Aufgaben >>
A. Was geht laut dem Textauszug vor den Fenstern des Busses in sanfte Hügel mit Karomuster über?
B. Zähle alle Bereiche auf, deren Verbindung nach dem Textauszug die besondere Erfahrung des Ausflugs ausmacht.
C. Kopiere aus dem Textauszug wortgetreu die Stelle von „Ein Ort, der“ bis „Natur und Zeit.“.

Textauszug >>
# # # # #

Ein Ort, der ohne Hindernisse und für jeden erreichbar ist, birgt wenig Geheimnisvolles. Sitzt man aber in einem Bus, vor dessen Fenstern die Fabrikschornsteine der Wiener Peripherie in sanfte Hügel mit Karomuster übergehen, verspricht der Ausflug eine besondere Erfahrung: Die einer Verbindung von Architektur, Landschaft, Natur und Zeit.

# # # # #

Bereitgestelltes Material >>
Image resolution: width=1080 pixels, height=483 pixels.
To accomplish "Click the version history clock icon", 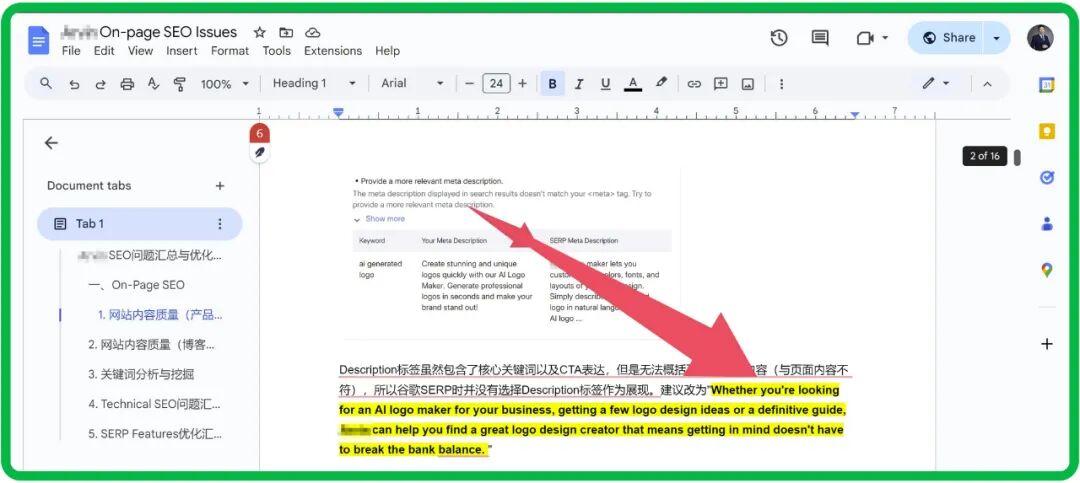I will (779, 38).
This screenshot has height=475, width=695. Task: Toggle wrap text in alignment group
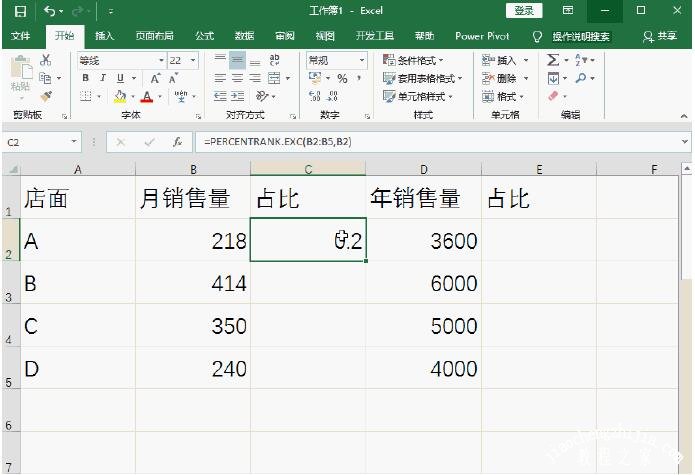282,60
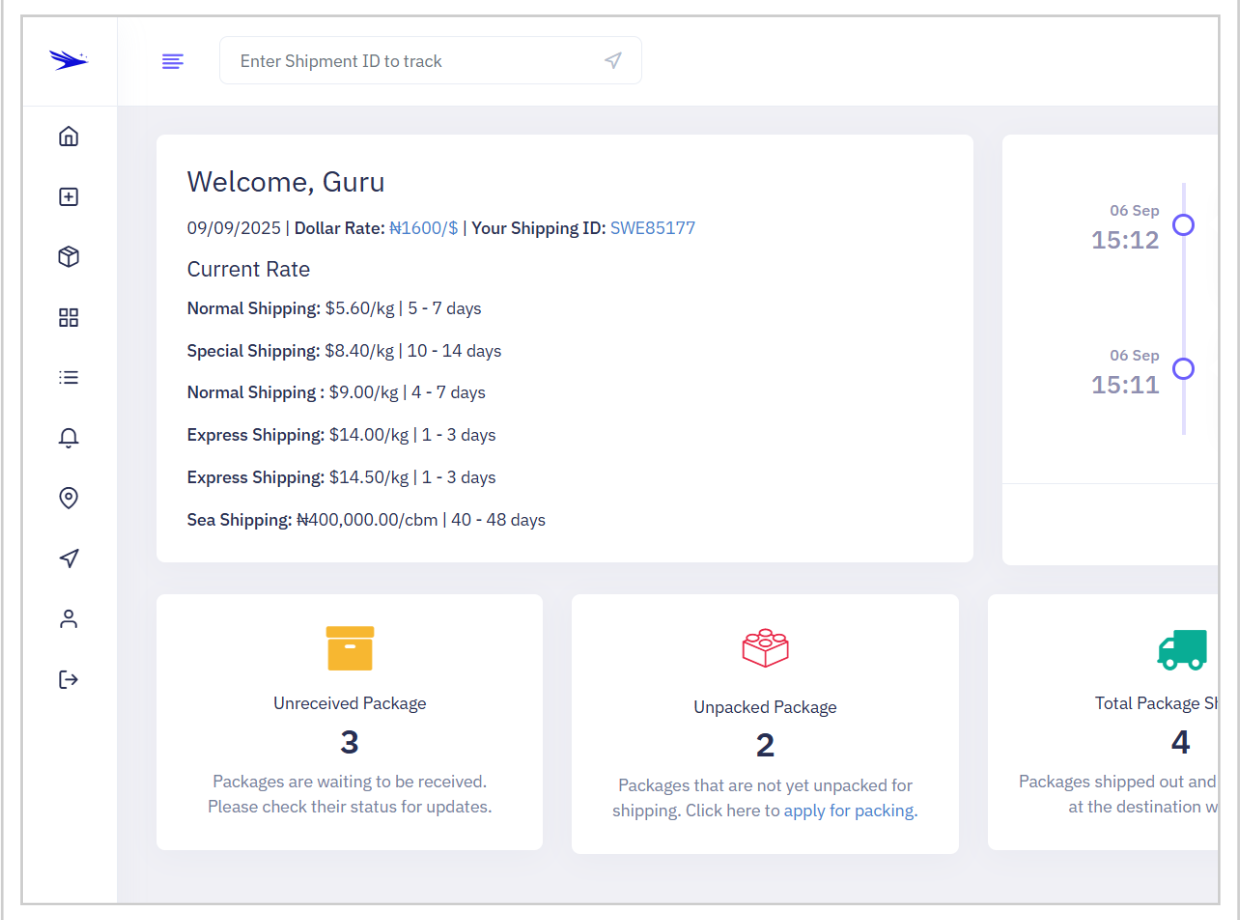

# # # # #

Lösungen >>
A. Die Fabrikschornsteine der Wiener Peripherie.

B. Architektur, Landschaft, Natur und Zeit.

C.
Ein Ort, der ohne Hindernisse und für jeden erreichbar ist, birgt wenig Geheimnisvolles. Sitzt man aber in einem Bus, vor dessen Fenstern die Fabrikschornsteine der Wiener Peripherie in sanfte Hügel mit Karomuster übergehen, verspricht der Ausflug eine besondere Erfahrung: Die einer Verbindung von Architektur, Landschaft, Natur und Zeit.